Nestled in the heart of Noank, where in mid-December the firehouse was outlined in lights that change color, and trees, fences and front doors were draped in Christmas lights, there’s a little storefront where the owners are hoping to create a community space for artists, art lovers and those interested in making connections with others.

“A lot of people are saying Noank needs this,” said Teresa Bonilla, who opened Village Art Space last month with Mary Anne Sherman.

“It’s a place where people and artists can come together and not be intimidated,” Sherman added.

Bonilla, 62, a painter who also does interactive art, and Sherman, 56, a jewelry artist, want the community to feel at home in their new studios at 52 Main St. They opened Dec. 6 with a salon show featuring their works and those of 10 other local artists. The walls are adorned with paintings. Tables recycled from secondhand stores, the curbside, or donated from family and friends, are filled with an eclectic mix of handmade soaps and lotions for men, herbal remedies, ceramics, silk scarves and jewelry. The show runs through Jan. 4.

But they want the space to be more than a gallery and showroom, they said. They each have a studio in the rear of the building that the public can walk through, and there is a studio available for one more artist. The front of the storefront, right now filled with the show, will also double as workspace for classes and community get-togethers. They are hoping people will feel comfortable to stop in to see what’s on display or to just chat.

“It’s important to have conversations,” Sherman said. “We want to have some talks, share other artists’ talents and just make people feel good.”

Art is not made in a bubble, she said. And the two want to share their talents and inspire others to be creative.

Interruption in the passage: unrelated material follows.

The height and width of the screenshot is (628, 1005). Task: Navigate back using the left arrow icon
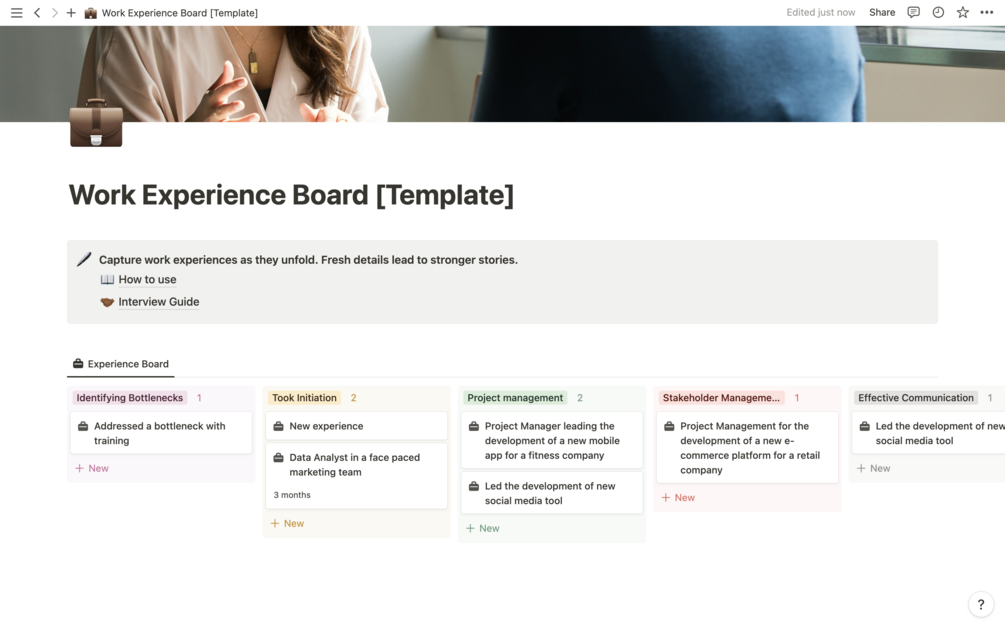pos(36,13)
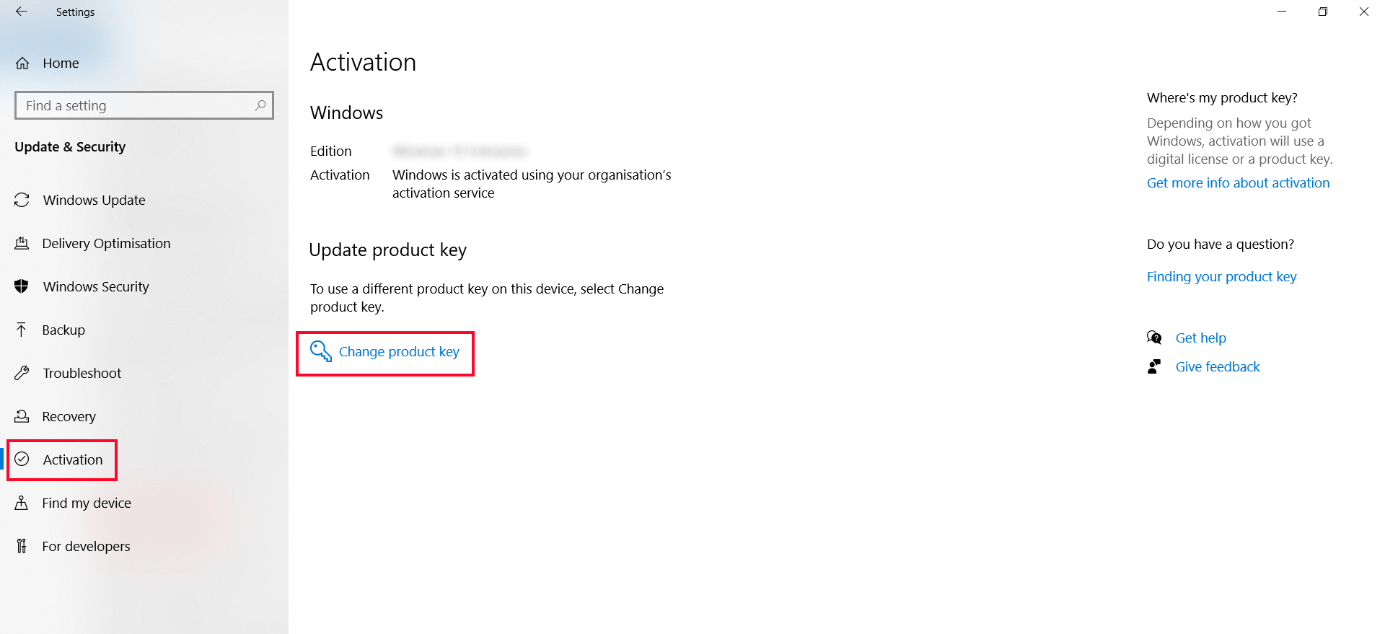Click the Change product key link

click(x=399, y=352)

The partners began looking for studio space more than a year ago in Niantic, Deep River, Mystic and New London, among other places, but could not find anything they could afford, or the spaces they found needed major renovations they were unable to do. When they saw the “for rent” sign on the building on Main Street, they knew they had found a home.

It had been a studio before — the Pratt-Wright Gallery was located in the space from the mid-1980s until 2017, when new owners took over the building. It is directly across from Carson’s Store, a Noank staple since 1907, and is home to the Noank Baptist Church Corner Closet.

Tim Pratt, who closed the family-owned Pratt-Wright Gallery when the building was sold, said he hopes the new gallery does well.

“It’s nice for Noank to have a gallery in town,” he said. “And it’s nice to see improvements to the building. It’s architecturally interesting and worth restoring.”

Sherman, who lives in Niantic, grew up in Massachusetts and studied commercial art at the University of Lowell. She is a part-time bookkeeper at Sacred Heart School in Groton and for years had a studio at the Noank Foundry and Artists Studios. She taught herself to make jewelry using seashells but eventually took metalsmithing classes. She sometimes works with old tools that were owned by her father. She thinks of herself as an artist who happens to make jewelry.

Bonilla, whose artwork takes many forms, agreed that people don’t have to be labeled — painter, sculptor, woodworker — to be considered an artist. Creativity comes from within, and whatever form it takes is fine with her.

“It doesn’t matter what kind of art people create as long as they are creating,” she said. “The medium doesn’t drive the idea, the idea drives the medium.”

Bonilla, who is also an art teacher at Stonington High School, has been painting nearly all her life. She took classes at Lyme Academy of Fine Arts in Old Lyme, and has a bachelor’s degree in arts technology and museum studies from Connecticut College and a master’s degree in visual arts from Lesley University College of Art and Design in Cambridge, Mass. She also teaches art classes at the Barn for Artistic Youth in Niantic.

She grew up in New London and recently returned to her hometown, moving into a condo on the Thames River. This past summer she hosted “Paint the Mystic” workshops where people boarded the Tiki Boat docked in Noank and she gave them art lessons while out on the water. She fell in love with Noank village.

Both women are excited to bring artists and non-artists together.

“There’s so much talent around here and we want artists to connect,” said Bonilla. Sherman added that they want to attract artists and people who like art to inspire one another to find their creativity.

You don’t teach art to make an artist, Sherman said, you teach critical thinking and math and geometry and other seemingly unrelated skills, and then the artist comes out.

Bonilla has also installed in the gallery a project she’s been working on for more than 20 years called “The Percolator Diaries.” She grew up in an Italian family and her mother was known for her coffee. Before Keurigs and Mr. Coffee machines, coffee was made in a percolator that slowly perked on the stove. Anyone could stop by the house at any time and her mom would serve up coffee with the conversation.

Today, many younger people have never heard of a percolator, Bonilla said. She is interested in how technology and things like online chat rooms and social media have affected the way people communicate. Her installation, which features a percolator in a glass box, allows visitors to write in their own words how they feel about communications today. She also has recordings from interviews.

“My goal is to keep it going,” she said. “I’m interested to see if people’s answers are different or the same over time.”

They hope to have more shows in the future and get better acquainted with Noankers and visitors to the village.